◆ WORK TO COMPLETE
1. In the De Rosa 838 thread, what are the answers to these questions?
(a) In what year did the first poster get a first De Rosa?
(b) Which other company does zacolnago say used the 838 for one of its models?
(c) Which model does merckxman say XPACE made for sure?
2. In the De Rosa 838 thread, why does the first poster think it is great that the frames are relabeled?

◆ DOCUMENT PASSAGE
• • • • • • •

# de rosa 838=ribble stealth/xpace 838???



## dayshay

Hi, i would like to know if anybody here can tell me the differences between:

1)the De Rosa 838 (::: De Rosa ::: R838)

2)the Ribble Stealth (Ribble Stealth Carbon Road Frame)

3).and the Xpace 838? (XPACE >> Products >> Framesets)

I have had many De Rosas, starting with my first in 1984 and have been a loyal fan and owner/rider of many of them ever since then, so no disrespect coming from here, just a question....
It is my understanding that all three of the aforementioned frames come from the same manufacturor (Xpace, listed above), and then are re-labeled, which is great! Now more people can enjoy the pleasure of riding a de rosa at a far less starting point. So, other than the paint/decals, are these really the same frames, or is Xpace an Asian replica factory producing clones of the De Rosa using inferior carbon fiber, etc. 
How does this work? I have read so many different itterations on the net, I would like the full undisclosed story....are all three frames listed above exactly the same, except for name? Or are they all using different carbon fiber? What really are the differences, besides price and labels/paint job? Because all 3 frames when bare look identical.

Part 2 of that question: What would really be the differences in ride between the 838 and Protos or King 3 RS? I understand that at this price point you are getting a frame that is made in house with the finest material and internal cables, etc, but really, how does it feel different when riding? Bottom bracket thatt much stiffer? The finer carbon fiber soak up bumps in road just That much better and climbing and descending steep mountains much more refined and responsive? Please enlighten me! 
Thanks!!


----------



## zacolnago

I'm not sure if X-Space is the manufacturer of the De Rosa frame, but I know that Swift also used the 838 for one of their models. BikeRadar had a write up about them recently:

Swift Carbon: Inside A High-end Chinese Bike Factory - BikeRadar

Heres a pic of the frame:


----------



## enac

What's the difference? Paint, logo, and price.


----------



## merckxman

XPACE made the 848 for sure, see:
ITALIAN CYCLING JOURNAL: New De Rosa Model for 2011: R848 or "Vega"


----------

• • • • • • •

◆ MATERIAL PROVIDED
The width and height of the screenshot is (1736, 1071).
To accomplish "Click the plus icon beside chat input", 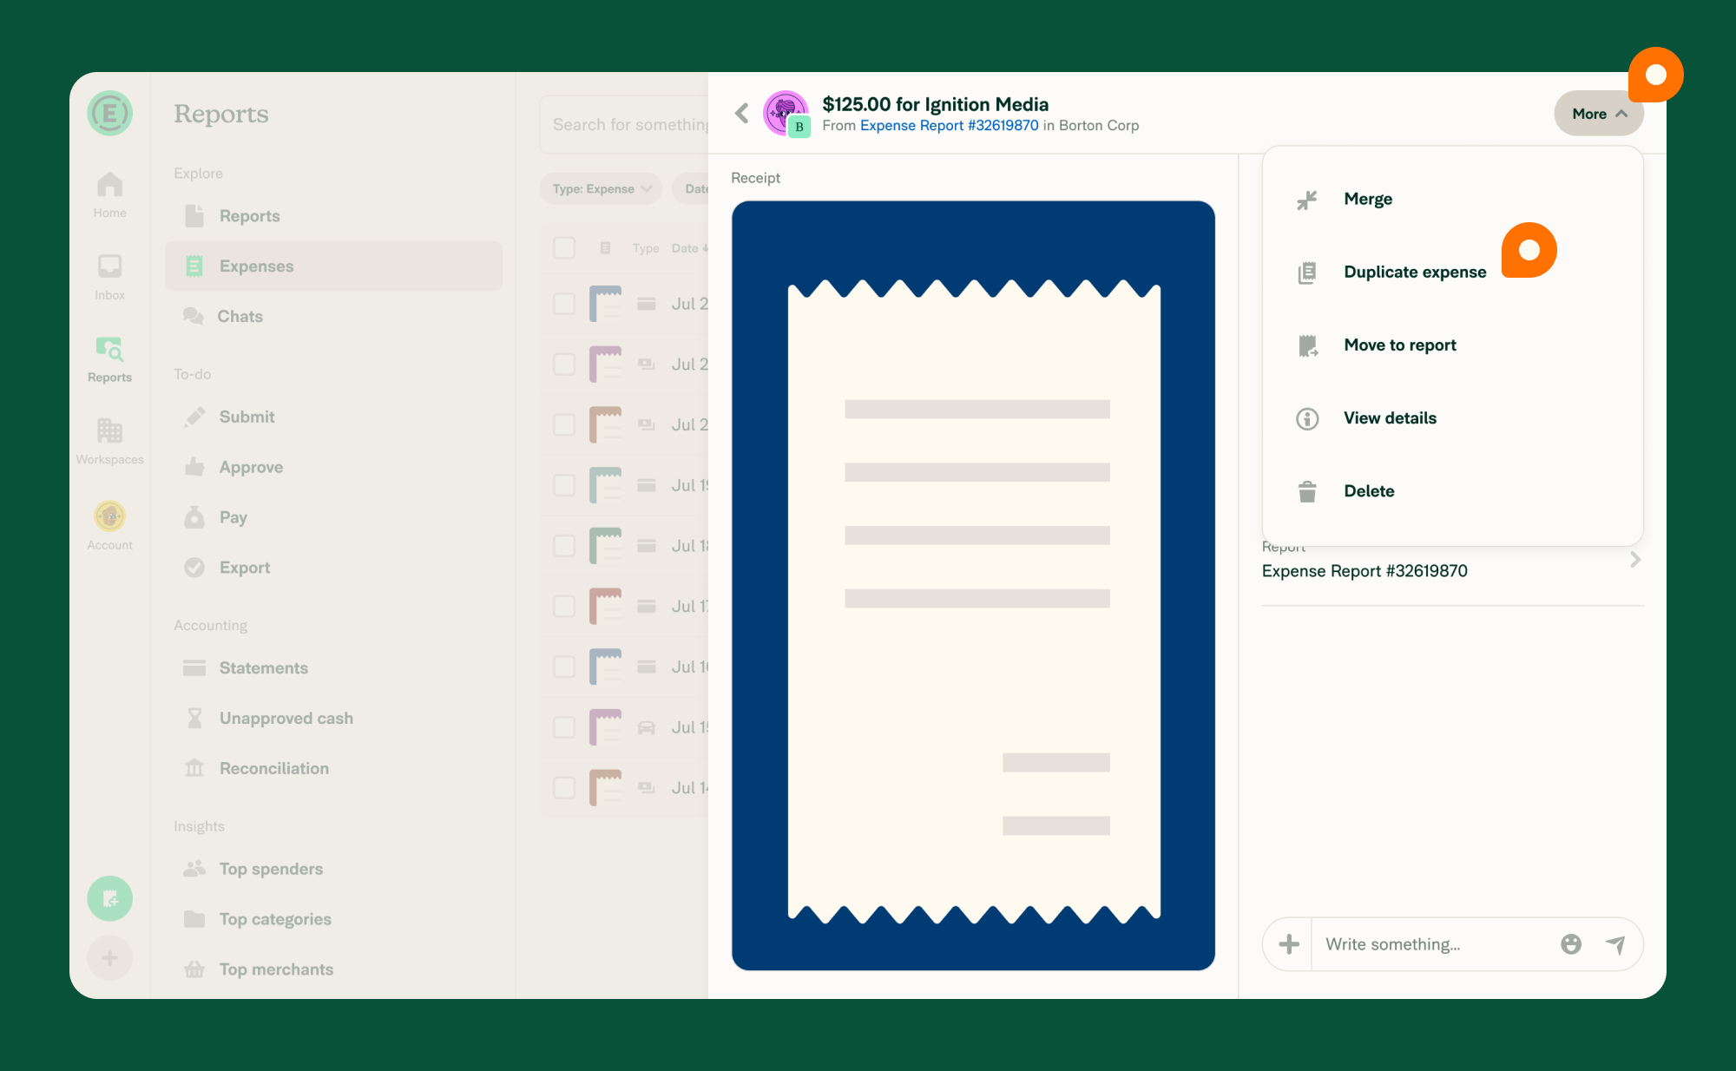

• • • • • • •

◆ ANSWERS TO THE PROBLEMS
1.
(a) 1984
(b) Swift
(c) The 848 (the R848, or "Vega")

2. Relabeling lets more people enjoy riding a De Rosa at a much lower starting price.